§ **Excerpt to read**
Vermont’s single payer health care reform activists are pointing with enthusiasm to supposed savings in health care spending that the University of Massachusetts report is said to claim would be realized if their suggested reform is adopted.
Advocates of the state’s decision to move to a government-financed health insurance system in 2017 cheered the conclusion of a financing report the Shumlin administration delivered to lawmakers this week because it concluded what many supporters have always believed — that all Vermonters can have quality, comprehensive health care at a lower cost than they collectively pay today.
“The big story of this report,” Mark Larson, commissioner of the Department of Health Access told two House committees Friday, “is for less money Vermonters can have more coverage.”
He argued that the report showed that Green Mountain Care could be implemented, cover more Vermonters, provide more comprehensive coverage to many, extend vision and dental care to all children and raise the rate the state pays for medical services — and the bottom line would be $281 million lower over the first three years compared to projections for the status quo.
Putting aide that the bulk of the supposed $281 million comes from the fact that they are taking credit for $249 million in federal funding that has nothing to do with Single Payer, studies have trumpeted savings from such schemes before that were not realized in reality. The universal coverage program that Mitt Romney enacted in Massachusetts in 2006 was supposed to put a lid on skyrocketing health care costs. As pointed out in this Reason Magazine article: “So far, the evidence has been on the critics’ side. Indeed, a 2010 study by Stanford University’s John Cogan and others in the Forum for Health Economics & Policy found that in the first two years after Romneycare, premiums in Massachusetts in nearly every category shot up above the national average.”

§ **Task item A**
Print the portion of the article on Vermont's single payer plan between "He argued that" and "the status quo.", inclusive.
§ **Task item B**
Write the next part of the article on Vermont's single payer health care reform, continuing from its final sentence.
You won't need the entries that follow the article on Vermont's single payer plan.

§ **Source material**
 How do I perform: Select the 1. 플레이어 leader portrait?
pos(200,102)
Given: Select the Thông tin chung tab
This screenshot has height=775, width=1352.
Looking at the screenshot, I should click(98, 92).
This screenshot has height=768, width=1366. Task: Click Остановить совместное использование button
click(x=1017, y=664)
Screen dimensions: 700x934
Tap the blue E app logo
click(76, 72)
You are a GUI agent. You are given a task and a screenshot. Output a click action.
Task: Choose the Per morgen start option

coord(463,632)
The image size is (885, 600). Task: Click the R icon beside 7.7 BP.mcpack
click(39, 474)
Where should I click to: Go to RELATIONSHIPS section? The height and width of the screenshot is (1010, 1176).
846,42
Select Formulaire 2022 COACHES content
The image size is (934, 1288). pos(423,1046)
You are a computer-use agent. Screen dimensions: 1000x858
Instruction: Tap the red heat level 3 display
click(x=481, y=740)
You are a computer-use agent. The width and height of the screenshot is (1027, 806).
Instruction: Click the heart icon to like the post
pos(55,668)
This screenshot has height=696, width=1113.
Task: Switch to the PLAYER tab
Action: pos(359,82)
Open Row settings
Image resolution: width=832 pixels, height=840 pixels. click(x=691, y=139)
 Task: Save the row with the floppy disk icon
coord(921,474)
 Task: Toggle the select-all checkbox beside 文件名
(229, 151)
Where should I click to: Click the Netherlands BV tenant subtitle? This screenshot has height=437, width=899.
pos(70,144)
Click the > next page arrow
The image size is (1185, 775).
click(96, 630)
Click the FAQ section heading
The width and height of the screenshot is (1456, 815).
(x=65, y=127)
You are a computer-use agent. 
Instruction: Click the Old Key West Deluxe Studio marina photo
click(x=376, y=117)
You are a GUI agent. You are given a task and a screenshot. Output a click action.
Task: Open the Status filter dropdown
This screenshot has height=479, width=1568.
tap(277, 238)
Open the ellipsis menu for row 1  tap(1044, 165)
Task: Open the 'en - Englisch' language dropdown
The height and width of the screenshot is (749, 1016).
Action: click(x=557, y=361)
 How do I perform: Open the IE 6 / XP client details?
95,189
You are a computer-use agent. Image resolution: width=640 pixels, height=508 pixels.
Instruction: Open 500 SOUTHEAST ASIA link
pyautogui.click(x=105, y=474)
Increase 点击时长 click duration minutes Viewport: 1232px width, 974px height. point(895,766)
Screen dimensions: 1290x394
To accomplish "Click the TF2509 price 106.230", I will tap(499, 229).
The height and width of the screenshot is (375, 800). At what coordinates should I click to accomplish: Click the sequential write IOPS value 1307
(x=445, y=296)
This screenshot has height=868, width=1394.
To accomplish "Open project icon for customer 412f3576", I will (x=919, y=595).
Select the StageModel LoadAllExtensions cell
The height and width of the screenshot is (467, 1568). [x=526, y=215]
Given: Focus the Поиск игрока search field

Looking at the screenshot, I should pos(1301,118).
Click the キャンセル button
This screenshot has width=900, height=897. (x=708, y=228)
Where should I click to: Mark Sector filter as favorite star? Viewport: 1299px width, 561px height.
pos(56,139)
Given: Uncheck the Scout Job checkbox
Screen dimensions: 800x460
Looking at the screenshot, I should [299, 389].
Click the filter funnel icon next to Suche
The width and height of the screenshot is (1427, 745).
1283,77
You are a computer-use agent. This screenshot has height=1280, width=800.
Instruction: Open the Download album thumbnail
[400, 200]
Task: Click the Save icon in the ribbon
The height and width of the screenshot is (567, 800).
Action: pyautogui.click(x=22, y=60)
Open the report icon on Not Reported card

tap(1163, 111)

§ **Answer area A**
He argued that the report showed that Green Mountain Care could be implemented, cover more Vermonters, provide more comprehensive coverage to many, extend vision and dental care to all children and raise the rate the state pays for medical services — and the bottom line would be $281 million lower over the first three years compared to projections for the status quo.

§ **Answer area B**
According to some liberal bloggers, that is changing:
But that picture changed in the subsequent two years—at least according to Fred Bauer, a liberal blogger. Premiums in Massachusetts are growing at a slower rate than the national average. For example, average family premiums between 2002 and 2006 grew 5.5 percentage points more than the national average but 3.1 percentage points less between 2006 and 2010. Likewise, average single-coverage premiums grew 3.6 percentage points more before Romneycare and only 1.7 percentage points after.
This prompted The Washington Post’s Ezra Klein to jubilate in sentence fragments: “Romneycare is working. Across the board.” And Igor Volsky of Think Progress exulted, “The very fact that the law did not meet the doomsday scenario of critics and cause premiums to skyrocket is significant.”
The problem with this narrative is that it looks like other factors are driving recent changes:
You could claim success if the premium declines actually stemmed from the logic of universal care—that is, from savings generated through more preventive and timely care and less emergency use. And there is evidence of fewer emergency visits. But is that the cause of the declining premiums? No.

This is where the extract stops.